Still, with all the opportunities her once recreational TikToks provided, Jade admits she’s been able to keep a healthy relationship with the platform. “Every time I decide to make a video and post it, I still am just doing it for me,” she clarifies, “a lot of my friends who are creators on TikTok have an unhealthy relationship with it...I feel lucky because a small percentage of people have my experience.”
The Positive Impact of Romanticizing
In the beginning of his TikTok career, Dekelbaum found himself outside of that small percentage. “It was very hard for me to appreciate life,” he explains. “I was only romanticizing my life to look good on the internet.” For the 20-year-old TikToker, this meant recording often staged clips of friends hugging, doing poses and kissing. “Anything out of the ordinary, even if it was very forced," he admits.
Dekelbaum recalls when he first decided to transform his attitude. while reading the comments on one of his particularly popular TikToks.
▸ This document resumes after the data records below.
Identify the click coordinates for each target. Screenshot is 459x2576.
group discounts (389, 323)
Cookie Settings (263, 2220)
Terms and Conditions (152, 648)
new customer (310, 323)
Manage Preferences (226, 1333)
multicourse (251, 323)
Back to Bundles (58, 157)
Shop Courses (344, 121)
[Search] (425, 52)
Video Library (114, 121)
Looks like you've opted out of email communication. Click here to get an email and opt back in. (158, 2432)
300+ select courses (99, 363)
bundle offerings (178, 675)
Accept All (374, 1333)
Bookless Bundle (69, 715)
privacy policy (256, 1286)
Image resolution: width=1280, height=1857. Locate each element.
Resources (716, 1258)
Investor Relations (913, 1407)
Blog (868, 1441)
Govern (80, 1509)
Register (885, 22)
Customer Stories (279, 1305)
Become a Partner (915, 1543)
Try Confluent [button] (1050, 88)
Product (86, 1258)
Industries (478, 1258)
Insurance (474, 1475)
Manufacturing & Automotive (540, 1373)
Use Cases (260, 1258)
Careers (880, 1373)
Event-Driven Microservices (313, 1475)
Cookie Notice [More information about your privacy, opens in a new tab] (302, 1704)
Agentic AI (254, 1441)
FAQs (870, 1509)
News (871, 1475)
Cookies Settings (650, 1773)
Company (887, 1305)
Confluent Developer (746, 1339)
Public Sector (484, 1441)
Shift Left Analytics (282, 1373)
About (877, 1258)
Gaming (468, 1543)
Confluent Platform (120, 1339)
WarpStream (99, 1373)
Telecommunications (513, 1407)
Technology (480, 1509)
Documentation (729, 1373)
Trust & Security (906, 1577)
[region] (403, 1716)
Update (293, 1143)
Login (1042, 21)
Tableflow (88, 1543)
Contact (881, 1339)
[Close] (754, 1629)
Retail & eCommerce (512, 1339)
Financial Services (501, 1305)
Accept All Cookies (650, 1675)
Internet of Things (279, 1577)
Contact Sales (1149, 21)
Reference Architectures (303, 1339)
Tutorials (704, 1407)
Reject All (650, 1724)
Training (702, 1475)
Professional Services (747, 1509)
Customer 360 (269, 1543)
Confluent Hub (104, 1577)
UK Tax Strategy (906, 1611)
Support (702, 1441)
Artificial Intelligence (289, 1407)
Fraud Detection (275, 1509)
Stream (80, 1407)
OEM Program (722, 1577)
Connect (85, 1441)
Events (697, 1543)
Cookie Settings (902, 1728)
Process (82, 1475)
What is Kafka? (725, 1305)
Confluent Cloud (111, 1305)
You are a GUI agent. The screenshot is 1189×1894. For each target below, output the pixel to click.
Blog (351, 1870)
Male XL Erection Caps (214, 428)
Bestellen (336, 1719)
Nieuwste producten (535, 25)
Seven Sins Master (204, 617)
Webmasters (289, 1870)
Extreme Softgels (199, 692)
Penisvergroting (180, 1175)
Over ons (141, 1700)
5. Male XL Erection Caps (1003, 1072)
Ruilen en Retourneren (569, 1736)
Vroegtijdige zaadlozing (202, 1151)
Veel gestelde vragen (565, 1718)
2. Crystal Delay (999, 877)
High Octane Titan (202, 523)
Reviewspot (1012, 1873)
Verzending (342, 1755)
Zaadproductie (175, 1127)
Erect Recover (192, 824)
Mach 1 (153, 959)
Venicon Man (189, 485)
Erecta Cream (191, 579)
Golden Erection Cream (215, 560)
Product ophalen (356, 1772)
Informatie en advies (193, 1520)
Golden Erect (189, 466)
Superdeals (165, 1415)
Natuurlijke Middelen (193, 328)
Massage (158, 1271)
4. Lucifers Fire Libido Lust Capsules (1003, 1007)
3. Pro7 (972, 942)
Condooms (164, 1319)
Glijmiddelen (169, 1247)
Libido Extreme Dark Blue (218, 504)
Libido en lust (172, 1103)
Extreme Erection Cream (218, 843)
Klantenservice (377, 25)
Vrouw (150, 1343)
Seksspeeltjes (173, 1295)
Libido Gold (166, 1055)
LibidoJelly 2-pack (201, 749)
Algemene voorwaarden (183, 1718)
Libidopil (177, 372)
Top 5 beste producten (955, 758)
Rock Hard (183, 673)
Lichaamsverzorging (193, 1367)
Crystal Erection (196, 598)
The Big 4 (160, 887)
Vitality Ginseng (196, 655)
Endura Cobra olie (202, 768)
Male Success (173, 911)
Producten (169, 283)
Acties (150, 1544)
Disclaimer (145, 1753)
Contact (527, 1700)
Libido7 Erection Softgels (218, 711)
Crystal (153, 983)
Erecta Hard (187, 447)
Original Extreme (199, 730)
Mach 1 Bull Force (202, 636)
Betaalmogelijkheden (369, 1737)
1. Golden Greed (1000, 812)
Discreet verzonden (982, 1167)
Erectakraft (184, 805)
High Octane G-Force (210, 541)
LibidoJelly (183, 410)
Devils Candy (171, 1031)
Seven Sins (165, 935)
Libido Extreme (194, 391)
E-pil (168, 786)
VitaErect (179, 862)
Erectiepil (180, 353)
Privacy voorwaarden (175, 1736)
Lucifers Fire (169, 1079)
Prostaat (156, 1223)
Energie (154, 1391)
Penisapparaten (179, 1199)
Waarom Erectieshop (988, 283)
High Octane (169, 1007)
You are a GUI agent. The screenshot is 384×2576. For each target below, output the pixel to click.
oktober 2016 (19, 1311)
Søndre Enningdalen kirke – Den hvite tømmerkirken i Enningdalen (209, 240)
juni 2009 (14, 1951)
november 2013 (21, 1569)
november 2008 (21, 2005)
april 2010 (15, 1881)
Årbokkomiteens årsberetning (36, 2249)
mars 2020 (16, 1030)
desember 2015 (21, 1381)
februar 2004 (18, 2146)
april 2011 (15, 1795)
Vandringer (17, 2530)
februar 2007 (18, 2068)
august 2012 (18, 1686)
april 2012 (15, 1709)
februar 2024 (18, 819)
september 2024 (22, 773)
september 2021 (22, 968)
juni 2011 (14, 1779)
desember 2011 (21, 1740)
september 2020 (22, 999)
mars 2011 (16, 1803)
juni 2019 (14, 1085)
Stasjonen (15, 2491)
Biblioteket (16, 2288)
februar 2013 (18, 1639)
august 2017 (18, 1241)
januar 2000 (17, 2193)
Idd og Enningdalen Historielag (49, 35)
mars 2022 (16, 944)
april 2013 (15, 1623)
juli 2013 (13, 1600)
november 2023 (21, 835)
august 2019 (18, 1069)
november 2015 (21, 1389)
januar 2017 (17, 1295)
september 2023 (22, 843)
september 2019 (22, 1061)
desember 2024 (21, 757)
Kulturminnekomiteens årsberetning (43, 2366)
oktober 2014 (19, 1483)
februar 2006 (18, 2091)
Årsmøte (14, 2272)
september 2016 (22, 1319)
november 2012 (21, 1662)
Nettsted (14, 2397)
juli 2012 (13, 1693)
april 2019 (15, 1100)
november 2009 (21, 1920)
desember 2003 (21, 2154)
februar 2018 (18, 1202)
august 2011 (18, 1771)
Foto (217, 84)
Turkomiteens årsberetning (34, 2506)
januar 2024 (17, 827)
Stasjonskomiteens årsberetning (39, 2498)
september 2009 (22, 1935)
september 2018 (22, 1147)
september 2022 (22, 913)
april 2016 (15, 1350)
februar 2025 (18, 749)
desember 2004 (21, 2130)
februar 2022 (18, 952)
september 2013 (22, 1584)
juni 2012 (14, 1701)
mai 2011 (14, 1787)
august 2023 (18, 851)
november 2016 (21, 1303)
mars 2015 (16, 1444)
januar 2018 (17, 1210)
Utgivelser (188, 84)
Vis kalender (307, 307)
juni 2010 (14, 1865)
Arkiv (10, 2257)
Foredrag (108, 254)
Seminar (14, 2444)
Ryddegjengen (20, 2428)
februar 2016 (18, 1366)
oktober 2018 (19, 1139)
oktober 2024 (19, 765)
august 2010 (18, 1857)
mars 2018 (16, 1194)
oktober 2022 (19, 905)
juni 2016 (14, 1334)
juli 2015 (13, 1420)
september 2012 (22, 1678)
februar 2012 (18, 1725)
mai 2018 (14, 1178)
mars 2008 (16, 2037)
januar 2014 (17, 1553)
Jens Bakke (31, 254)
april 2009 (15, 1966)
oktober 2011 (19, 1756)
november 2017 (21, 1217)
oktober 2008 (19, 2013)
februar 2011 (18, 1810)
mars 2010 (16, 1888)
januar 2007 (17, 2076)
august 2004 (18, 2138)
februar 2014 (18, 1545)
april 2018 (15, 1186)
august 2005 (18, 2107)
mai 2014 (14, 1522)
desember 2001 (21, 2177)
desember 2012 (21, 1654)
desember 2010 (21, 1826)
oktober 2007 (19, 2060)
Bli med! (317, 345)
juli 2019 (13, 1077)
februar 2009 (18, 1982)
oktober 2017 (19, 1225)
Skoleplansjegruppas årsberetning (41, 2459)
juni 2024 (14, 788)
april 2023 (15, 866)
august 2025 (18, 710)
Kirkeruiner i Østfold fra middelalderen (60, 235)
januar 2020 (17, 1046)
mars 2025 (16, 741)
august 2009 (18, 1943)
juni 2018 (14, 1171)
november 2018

He noticed that most users positively perceived his life, expressing things like, “‘Oh my God, I wish I was you,’ ‘Can I join your friend group?' and ‘Your life is literally a movie,’" shocking Dekelbaum, as he thought to himself, "No it’s not, I’m suffering!”
“It was so eye-opening to see people have appreciation for a life I couldn’t appreciate myself," Dekelbaum states, "and that really shifted something in me...I started realizing, huh, my life is pretty damn cool.”
From there, a transformation took place. “Instead of recording things to look good on social media, I started recording things to savor the moment,” Dekelbaum expresses.
Filmmaking on TikTok
Despite having a healthier approach to TikTok and developing a greater appreciation for life, Dekelbaum and Moscoe admit that their TikToks still have idealistic qualities. Both are students studying film and have noticed a feedback loop between their filmmaking and their TikToks. But instead of looking at their editing and directorial choices as inauthentic, they see these decisions as storytelling strategies to effectively depict the beauty they’ve found in their lives.
“Learning things like story structure and color psychology in school has affected my TikToks in ways I didn’t expect,” Moscoe explains.
Dekelbaum shares a similar sentiment, admitting that he’s begun to approach his TikToks as opportunities to hone in on his craft. “I think TikTok has forced me to think a lot more about establishing a sort of tonality and theme,” he exclaims, “challenging myself to explore new angles, compositions, and editing techniques has opened my eyes. I use a lot of those techniques in my own film work.”
The result has been a collection of cinematically styled memories and their own personal coming-of-age movies.
“I don’t actually think of what I do as romanticizing, I think of it as placing memories together and creating moments I can look back on,” Moscoe stated. “But don’t be on your phone the whole time! If you’re on your phone in the car and you’re just passing things by you’ll never know what you would’ve seen. There’s opportunities everywhere you look, you just have to be open to seeing them. ”
Dekelbaum agrees. A few days ago, he posted yet another montage of himself and his friends in the city with the caption, “This is your sign to start romanticizing everything.” Still, he recognizes that the line between recording your life and actually enjoying it is a thin one.
Upon reflection, he expresses that maybe romanticizing isn’t quite the right word. “Romanticizing…it’s a tough one,” he pauses, tossing the word around in his head, “I think it’s really about capturing the beauty in every little moment…I think that’s it.”